A further limitation is that the dataset excludes people with a primary diagnosis on admission of a psychological illness or learning disability and therefore is not recommended for use in health interventions for these patients. Furthermore, the sample may suffer from response bias as only respondents with complete data on the variables used in the models were analyzed.

The most straightforward and inexpensive method of providing a monetary valuation of the days of informal care is to use existing values in the literature for specified tasks or hours. However, the dependent variable creates challenges for the monetary valuation of the number of days of informal care as the HODaR dataset does not include data on the number of hours in each day that the patient required informal care or the tasks that were undertaken during that time. We therefore recommend that future surveys of this nature should also collect data on the number of hours and tasks undertaken. Without this information the accuracy and precision of the monetary valuation of informal care will be compromised.

Our approach also assumes that health is exogenous to the amount of informal care received by an individual. If health is also determined by informal care our estimates will suffer from simultaneity bias. Unfortunately, the dataset does not provide appropriate instrumental variables with which to undertake two-stage least squares estimation. However, we consider that the amount of informal care would be expected to have a small effect on EQ-5D scores, given the descriptive system that underpins is heavily based around functioning. Impacts on mental health and wellbeing would be more likely, and only the former is included (crudely) within the EQ-5D.
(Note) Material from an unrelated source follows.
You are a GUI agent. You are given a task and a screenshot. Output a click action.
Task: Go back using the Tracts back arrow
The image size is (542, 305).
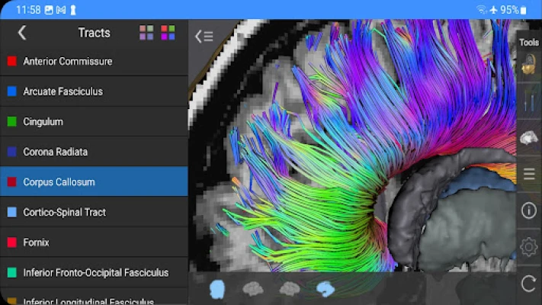tap(22, 33)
The issues of measuring joint production and identifying care activities as opposed to incidental household activities were identified earlier. The dataset used here does not distinguish between the different types of input and output associated with the quantities of time recorded. However, the primary purpose for the analyses conducted here is for use in cost-effectiveness analyses, which are based on incremental differences between interventions. As such, any bias introduced by these issues should cancel each other out, as long as the nature of the interventions does not fundamentally change the level of joint production or mix of care/household activities across the interventions. Finally, the predictions of the models have not been validated in a separate dataset, and their predictive accuracy has not been tested in the context of incremental differences in informal care usage across different interventions.
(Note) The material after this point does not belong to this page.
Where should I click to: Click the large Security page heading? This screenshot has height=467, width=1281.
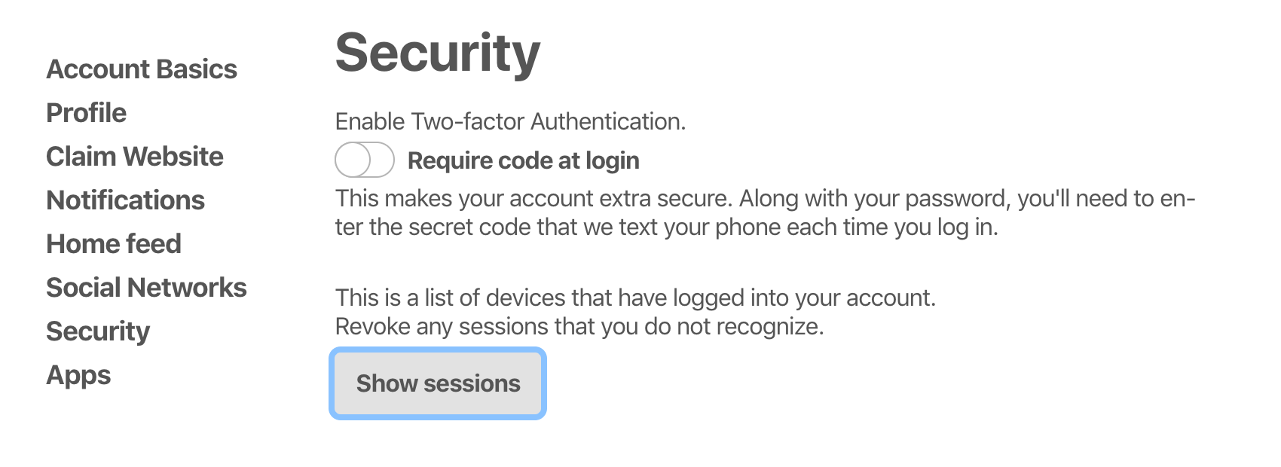(438, 53)
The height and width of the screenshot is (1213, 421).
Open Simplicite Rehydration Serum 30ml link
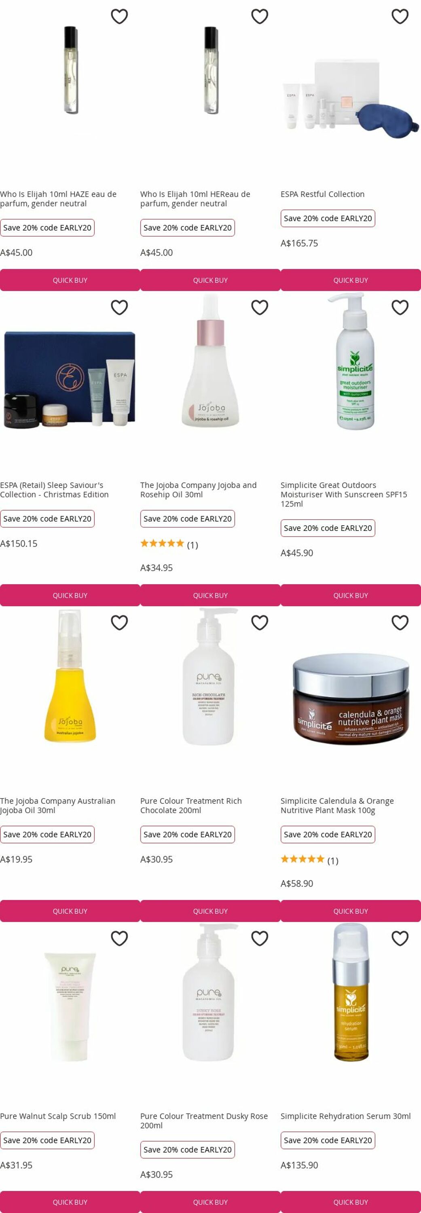tap(346, 1116)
This paper has shown that patients with lower EQ-5D scores have higher informal care needs than patients with higher EQ-5D scores. The preferred regression model estimated here can be used to predict changes in informal care associated with changes in the health of the patient measured using EQ-5D. This information can be used to inform economic evaluation of health interventions. The main limitations of this study relate to the underlying dataset, in particular, exclusions of some patient groups from the patient population and the imprecision of measurement. If a dataset can be generated that overcomes these issues, arguably the analysis presented here has shown that a robust relationship between patient EQ-5D utility scores and informal care time can be estimated. Such an approach has many advantages over the direct measurement of informal care in each individual patient population. However, the degree of imprecision introduced by estimation rather than observation is currently unknown and therefore this method is a second-best alternative to direct measurement. It is recommended that future research should specify and generate a more appropriate dataset for re-estimating the relationship between EQ-5D utility scores and amount of informal care. This relationship should then be used in studies that have collected informal care time data, so that the differences between the two methods can be calculated.